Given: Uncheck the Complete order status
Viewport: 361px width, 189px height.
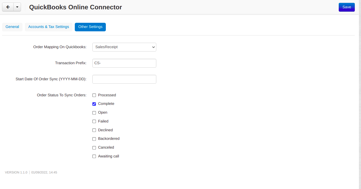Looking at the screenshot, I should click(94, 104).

* * * * * * * * *

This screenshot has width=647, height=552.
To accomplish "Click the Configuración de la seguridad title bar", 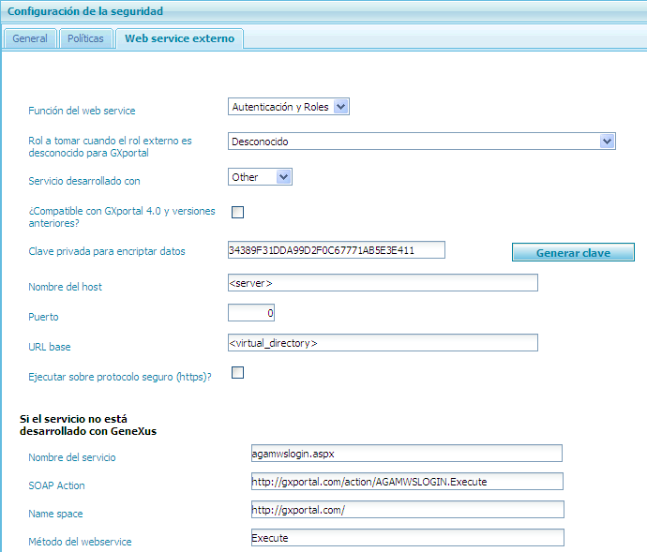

* * * * * * * * *

WHAT THIS TASK INVOLVES: Put the lines of the listing into a numbered list, starting at the line that contains "Given: Uncheck the Complete order status" and ending at the line that contains "Looking at the", and skip any blank lines. Leave the pictures out.

EXPECTED ANSWER:
1. Given: Uncheck the Complete order status
2. Viewport: 361px width, 189px height.
3. Looking at the screenshot, I should click(94, 104).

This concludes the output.